■ **PROBLEM REQUIREMENTS**:
Reproduce precisely the lines between the start of the data below and the line with "Open the Game detection tab", both included.

■ **DATA EXTRACT**:
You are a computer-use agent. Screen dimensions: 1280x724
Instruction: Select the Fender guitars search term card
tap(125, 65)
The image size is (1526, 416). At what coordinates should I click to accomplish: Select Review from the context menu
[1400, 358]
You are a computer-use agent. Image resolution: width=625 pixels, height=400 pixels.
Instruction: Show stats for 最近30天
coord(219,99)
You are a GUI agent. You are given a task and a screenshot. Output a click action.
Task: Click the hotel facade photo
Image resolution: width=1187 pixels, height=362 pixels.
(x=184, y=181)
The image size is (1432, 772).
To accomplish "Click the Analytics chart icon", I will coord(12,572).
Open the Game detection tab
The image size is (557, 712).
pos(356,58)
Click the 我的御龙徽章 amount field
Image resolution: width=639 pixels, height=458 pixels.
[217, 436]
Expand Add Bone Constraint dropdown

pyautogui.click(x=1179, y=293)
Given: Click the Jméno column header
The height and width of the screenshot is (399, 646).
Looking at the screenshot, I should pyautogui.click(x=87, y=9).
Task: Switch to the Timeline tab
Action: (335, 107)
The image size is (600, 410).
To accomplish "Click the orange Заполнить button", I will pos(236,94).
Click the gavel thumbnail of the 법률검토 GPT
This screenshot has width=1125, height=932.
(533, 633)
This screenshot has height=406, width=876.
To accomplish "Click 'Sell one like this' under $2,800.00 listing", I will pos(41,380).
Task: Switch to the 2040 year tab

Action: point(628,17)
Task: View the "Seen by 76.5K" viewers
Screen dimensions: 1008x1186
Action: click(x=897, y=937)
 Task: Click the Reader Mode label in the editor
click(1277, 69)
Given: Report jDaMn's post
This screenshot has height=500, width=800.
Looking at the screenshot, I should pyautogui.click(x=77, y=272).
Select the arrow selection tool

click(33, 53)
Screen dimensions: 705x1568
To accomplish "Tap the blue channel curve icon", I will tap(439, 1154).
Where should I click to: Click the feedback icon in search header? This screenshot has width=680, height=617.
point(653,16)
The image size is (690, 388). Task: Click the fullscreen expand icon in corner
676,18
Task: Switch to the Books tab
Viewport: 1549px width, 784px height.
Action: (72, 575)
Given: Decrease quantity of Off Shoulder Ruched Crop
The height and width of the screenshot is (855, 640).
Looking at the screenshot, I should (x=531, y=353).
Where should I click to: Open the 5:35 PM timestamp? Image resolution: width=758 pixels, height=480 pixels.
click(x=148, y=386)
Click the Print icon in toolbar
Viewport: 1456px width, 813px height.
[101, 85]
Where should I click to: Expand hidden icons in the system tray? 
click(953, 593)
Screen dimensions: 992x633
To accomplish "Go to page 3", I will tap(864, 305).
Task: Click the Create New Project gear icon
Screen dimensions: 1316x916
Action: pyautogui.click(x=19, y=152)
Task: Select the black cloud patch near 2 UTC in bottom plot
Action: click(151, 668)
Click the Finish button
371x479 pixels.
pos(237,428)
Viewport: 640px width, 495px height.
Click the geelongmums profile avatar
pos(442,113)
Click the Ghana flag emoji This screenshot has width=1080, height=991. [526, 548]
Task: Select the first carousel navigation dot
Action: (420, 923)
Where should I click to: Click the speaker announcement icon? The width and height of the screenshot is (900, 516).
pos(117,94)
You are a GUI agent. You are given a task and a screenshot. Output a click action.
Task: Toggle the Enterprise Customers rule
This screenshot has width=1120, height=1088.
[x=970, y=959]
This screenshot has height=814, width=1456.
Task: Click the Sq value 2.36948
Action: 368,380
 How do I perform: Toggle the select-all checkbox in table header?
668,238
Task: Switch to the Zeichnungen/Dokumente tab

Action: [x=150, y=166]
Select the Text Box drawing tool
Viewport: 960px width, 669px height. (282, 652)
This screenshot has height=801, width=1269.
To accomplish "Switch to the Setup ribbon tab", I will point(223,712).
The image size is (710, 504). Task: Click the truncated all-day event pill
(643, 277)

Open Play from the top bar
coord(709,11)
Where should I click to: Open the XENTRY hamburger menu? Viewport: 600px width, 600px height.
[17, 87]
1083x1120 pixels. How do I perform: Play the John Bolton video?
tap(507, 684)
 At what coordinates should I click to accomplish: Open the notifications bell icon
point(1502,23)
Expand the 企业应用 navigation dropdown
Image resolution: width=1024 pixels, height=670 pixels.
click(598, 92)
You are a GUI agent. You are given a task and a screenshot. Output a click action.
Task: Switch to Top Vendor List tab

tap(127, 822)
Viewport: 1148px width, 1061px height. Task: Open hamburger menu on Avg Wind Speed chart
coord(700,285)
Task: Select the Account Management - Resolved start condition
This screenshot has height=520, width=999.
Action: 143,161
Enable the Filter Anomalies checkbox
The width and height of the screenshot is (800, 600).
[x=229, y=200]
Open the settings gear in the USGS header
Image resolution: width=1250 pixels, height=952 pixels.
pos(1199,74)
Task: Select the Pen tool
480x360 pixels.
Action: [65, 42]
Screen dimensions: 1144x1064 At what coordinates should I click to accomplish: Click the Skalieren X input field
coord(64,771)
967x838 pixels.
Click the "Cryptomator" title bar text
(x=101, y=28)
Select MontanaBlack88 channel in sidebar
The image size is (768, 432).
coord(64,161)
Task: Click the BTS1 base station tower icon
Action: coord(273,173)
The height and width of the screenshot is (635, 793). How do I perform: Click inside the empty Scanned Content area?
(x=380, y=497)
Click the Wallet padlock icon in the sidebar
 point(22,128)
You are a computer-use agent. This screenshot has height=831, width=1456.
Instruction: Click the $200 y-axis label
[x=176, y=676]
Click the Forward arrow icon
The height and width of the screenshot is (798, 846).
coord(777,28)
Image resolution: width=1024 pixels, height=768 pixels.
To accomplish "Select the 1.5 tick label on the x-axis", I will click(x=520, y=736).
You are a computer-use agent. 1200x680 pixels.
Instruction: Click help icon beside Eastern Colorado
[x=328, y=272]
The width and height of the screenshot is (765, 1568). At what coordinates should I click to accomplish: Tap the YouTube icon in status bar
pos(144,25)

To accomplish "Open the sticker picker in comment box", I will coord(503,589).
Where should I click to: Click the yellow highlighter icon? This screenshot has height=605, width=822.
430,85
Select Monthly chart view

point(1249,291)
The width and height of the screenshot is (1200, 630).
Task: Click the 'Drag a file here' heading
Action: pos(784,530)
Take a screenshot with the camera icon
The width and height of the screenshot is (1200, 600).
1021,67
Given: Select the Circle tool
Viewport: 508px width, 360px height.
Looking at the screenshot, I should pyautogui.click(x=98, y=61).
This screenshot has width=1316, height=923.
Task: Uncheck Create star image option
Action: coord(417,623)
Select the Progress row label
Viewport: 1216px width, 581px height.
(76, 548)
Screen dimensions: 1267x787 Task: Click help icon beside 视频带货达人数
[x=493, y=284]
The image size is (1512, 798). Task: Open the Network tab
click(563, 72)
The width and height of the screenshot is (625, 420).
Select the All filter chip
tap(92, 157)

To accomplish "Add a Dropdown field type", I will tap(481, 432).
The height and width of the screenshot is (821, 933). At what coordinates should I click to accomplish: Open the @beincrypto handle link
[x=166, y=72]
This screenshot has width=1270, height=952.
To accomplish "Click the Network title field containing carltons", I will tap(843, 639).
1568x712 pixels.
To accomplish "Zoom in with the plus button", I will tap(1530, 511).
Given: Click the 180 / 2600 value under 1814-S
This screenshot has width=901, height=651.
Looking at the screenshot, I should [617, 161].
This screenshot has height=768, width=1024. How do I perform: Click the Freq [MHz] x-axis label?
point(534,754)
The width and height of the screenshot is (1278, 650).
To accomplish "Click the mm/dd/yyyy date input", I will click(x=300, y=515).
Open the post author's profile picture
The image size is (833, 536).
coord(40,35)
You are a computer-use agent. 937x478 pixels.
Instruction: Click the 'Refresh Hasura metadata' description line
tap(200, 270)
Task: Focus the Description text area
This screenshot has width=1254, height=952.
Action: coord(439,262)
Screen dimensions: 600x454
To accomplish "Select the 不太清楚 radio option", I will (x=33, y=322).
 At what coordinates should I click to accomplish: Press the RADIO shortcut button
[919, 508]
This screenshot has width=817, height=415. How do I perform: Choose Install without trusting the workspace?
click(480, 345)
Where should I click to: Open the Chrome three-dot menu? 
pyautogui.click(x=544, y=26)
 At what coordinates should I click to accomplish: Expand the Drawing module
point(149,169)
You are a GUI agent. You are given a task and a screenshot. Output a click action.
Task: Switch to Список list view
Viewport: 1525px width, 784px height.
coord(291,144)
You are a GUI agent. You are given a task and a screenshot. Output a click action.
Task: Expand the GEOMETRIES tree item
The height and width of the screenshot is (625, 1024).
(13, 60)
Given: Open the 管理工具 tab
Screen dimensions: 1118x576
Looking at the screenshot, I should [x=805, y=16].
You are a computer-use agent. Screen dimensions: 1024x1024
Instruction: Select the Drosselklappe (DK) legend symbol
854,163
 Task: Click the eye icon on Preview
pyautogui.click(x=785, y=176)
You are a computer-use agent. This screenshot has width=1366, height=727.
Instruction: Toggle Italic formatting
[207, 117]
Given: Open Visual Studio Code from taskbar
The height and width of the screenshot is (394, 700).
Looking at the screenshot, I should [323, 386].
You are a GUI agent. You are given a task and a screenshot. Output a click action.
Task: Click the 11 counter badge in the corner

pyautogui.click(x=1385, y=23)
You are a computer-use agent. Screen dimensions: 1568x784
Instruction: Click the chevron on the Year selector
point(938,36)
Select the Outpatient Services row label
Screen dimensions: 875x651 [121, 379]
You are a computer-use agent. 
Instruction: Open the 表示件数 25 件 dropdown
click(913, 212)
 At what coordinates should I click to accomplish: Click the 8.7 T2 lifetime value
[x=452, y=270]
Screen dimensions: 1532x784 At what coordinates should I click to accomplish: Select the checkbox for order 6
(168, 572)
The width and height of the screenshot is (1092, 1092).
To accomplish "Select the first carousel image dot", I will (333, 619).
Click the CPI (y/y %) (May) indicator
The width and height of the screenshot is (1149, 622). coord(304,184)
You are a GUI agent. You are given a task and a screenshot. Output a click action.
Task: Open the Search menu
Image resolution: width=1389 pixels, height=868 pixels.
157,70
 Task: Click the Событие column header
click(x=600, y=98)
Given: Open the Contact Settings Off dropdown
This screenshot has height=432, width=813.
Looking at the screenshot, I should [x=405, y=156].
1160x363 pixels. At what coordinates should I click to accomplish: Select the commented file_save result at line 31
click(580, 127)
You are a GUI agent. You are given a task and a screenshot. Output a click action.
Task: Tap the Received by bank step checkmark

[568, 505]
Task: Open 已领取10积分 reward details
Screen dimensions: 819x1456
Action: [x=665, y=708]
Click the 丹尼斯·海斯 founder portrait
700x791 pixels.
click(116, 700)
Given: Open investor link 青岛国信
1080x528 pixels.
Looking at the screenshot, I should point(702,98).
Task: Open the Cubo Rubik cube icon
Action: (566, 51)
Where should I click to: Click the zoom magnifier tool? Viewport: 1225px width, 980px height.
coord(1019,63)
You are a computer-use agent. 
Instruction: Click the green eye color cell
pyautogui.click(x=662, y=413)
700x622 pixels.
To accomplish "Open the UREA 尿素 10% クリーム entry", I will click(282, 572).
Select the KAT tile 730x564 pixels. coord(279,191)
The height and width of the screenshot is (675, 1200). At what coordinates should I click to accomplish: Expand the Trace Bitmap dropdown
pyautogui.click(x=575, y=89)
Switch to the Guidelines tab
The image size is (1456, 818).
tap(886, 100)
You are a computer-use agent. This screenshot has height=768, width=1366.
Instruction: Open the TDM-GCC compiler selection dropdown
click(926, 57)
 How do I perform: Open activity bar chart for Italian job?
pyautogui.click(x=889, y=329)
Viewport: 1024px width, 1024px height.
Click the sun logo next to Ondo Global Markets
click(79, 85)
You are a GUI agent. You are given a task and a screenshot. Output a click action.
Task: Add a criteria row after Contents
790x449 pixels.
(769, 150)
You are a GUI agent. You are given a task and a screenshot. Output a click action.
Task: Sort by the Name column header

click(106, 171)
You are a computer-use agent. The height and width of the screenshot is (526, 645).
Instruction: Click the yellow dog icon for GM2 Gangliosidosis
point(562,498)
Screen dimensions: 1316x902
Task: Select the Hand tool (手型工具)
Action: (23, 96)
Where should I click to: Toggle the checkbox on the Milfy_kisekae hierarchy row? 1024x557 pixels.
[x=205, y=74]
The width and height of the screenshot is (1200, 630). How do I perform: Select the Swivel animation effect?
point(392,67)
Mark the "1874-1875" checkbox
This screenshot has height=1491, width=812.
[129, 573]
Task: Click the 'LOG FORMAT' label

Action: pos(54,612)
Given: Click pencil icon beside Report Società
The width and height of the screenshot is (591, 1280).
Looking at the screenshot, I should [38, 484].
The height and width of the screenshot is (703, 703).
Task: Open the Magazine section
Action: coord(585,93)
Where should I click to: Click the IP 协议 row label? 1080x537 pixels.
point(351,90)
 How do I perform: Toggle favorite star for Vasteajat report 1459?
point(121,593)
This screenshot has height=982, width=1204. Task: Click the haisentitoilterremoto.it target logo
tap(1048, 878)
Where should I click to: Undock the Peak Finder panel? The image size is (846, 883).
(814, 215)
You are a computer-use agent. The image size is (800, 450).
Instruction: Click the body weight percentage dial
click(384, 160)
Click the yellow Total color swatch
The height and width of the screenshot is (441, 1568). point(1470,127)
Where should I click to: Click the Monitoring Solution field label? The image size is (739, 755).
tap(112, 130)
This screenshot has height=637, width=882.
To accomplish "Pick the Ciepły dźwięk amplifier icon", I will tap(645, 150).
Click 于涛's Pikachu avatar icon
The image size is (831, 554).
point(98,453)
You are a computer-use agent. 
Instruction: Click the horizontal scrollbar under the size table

■ **WRITTEN ANSWER**:
You are a computer-use agent. Screen dimensions: 1280x724
Instruction: Select the Fender guitars search term card
tap(125, 65)
The image size is (1526, 416). At what coordinates should I click to accomplish: Select Review from the context menu
[1400, 358]
You are a computer-use agent. Image resolution: width=625 pixels, height=400 pixels.
Instruction: Show stats for 最近30天
coord(219,99)
You are a GUI agent. You are given a task and a screenshot. Output a click action.
Task: Click the hotel facade photo
Image resolution: width=1187 pixels, height=362 pixels.
(x=184, y=181)
The image size is (1432, 772).
To accomplish "Click the Analytics chart icon", I will coord(12,572).
Open the Game detection tab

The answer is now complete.